The silver & black Sunbeam is awesome! Beautiful car, and I can say I have never seen one.
As for Studebaker, I liked some of their cars through the years, but sadly, many were outdated from the get-go for financial reasons. Just think what they could have accomplished if more money and time was available.
A sad end to a once-proud company.
Another great quality post from Paul that I truly appreciate and have for years.
That Sunbeam Rapier is basically a Hawk, scaled down to Lark-like proportions. The fins, the greenhouse, the nose all do match. If both weren’t styled by Loewy teams, it’d be a case of corporate espionage…
Thinking about the Champion as Studebaker’s first small car and perhaps the first major-manufacturer compact–how does it compare with the Willys of the time? I know those guys were *small* but I’ve never been sure whether they were competition for the Champion, or a size+ further down.
Its a two door version of the Minx sedan I have with taller fins, slightly longer front doors and especially for Zackman the rear windows roll down.
Thank you! Always nice to know.
I noticed that the advertisement was from a dealer in my old hometown, Wellsville NY. I had an old “Penny Saver” from January 11th , 1962 that featured an ad from the same dealership, but a different name. Don’t you wish you could have snapped up a few of these classics, at bargain prices?
Thanks for the Stevens ad, I live forty miles from Wellsville, the 100 Chamberlain Street address is now an empty lot and entrance drive for the river front plaza. Nice to know a ’56 Caribbean was selling so cheap when I was ten! The used Studebakers, checked in the period NADA books for used car prices of comparable Big Three models are 10-40% below those. By this juncture, Studebaker resale values were in the tank.
Do you mind if I post this ad clipping on Packard forums?

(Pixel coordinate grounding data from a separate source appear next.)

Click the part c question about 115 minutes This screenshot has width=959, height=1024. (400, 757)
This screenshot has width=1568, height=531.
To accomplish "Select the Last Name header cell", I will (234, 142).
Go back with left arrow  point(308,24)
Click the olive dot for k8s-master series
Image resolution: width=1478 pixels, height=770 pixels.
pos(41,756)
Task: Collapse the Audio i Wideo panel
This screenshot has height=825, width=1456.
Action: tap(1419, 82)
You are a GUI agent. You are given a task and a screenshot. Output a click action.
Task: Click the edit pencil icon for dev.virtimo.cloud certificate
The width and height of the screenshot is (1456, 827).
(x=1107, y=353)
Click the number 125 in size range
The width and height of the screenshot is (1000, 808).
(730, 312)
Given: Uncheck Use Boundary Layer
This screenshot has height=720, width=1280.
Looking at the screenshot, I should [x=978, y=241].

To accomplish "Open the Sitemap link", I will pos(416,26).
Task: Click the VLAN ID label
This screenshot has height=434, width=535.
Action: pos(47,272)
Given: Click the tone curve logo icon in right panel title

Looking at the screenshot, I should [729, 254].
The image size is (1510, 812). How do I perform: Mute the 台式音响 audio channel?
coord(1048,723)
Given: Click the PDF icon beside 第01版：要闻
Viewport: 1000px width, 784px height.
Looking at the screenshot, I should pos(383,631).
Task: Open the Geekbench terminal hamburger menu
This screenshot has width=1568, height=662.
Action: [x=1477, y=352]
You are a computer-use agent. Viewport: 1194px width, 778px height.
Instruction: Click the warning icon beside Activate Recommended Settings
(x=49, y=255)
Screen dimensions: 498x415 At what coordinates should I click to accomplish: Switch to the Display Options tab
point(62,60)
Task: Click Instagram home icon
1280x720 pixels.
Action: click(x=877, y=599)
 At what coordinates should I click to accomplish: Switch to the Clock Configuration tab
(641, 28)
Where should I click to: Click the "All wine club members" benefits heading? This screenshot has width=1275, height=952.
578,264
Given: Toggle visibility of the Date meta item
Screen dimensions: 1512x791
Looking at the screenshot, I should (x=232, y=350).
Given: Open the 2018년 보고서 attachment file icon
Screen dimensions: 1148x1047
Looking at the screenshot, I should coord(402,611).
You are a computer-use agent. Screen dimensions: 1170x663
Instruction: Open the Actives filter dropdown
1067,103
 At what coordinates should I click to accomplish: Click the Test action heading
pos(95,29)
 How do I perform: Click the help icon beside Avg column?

Feel free to use the picture any way you like.
Hi Tim
Later on, Stevens moved to the east side, no date but I suspect it was the early 1960’s. I haven’t identified this building or location yet. Stevens was still listed as a service garage in 1966 when they announced the end of production.
Just for grins, here’s a picture of the planned ’67 Studebaker by Marcks, Hazelqist, and Powers after the advanced Brook Stevens proposals were abandoned. The rear bumper was to be raised to just below taillight level while the grille was to be simplified into two box sections instead of four. MHP also did the 1966 facelift.
Cool little cars. When I was a kid in the 80s, a neighbor of mine was a Studebaker enthusiast…he had an Avanti, a Lark convertible, and oodles of dark green Stude pickup trucks, even a flatbed/stakebody and a couple of semi tractors. It was SO cool for a budding gearhead like me to have all of these interesting cars floating around…
I’d drive one today, if I could find one…although my bride might object.
Excellent article, Paul. Looks like a lot of effort went into this one.
Thanks, really enjoyed that. The contextual material is invaluable. Should any CCer be offered a Lark know that they have great spares availability. NOS in a lot of cases. A ‘vert has been rebuilt locally and everything was available.
Should any CCer be offered a Lark
I wish someone would offer me a Lark, especially that black coupe I shot. I totally fell in love with it, obviously.
Yes, Some unexpected cars have enough interested “curators” around and supplies of know-how and parts are available that won’t break the bank, (and not just tri-fives) Studebakers and Corvairs are among these. For those who want something different,but “doable” a Stude Lark fits, There is still great loyalty for a car “orphaned” a half century ago!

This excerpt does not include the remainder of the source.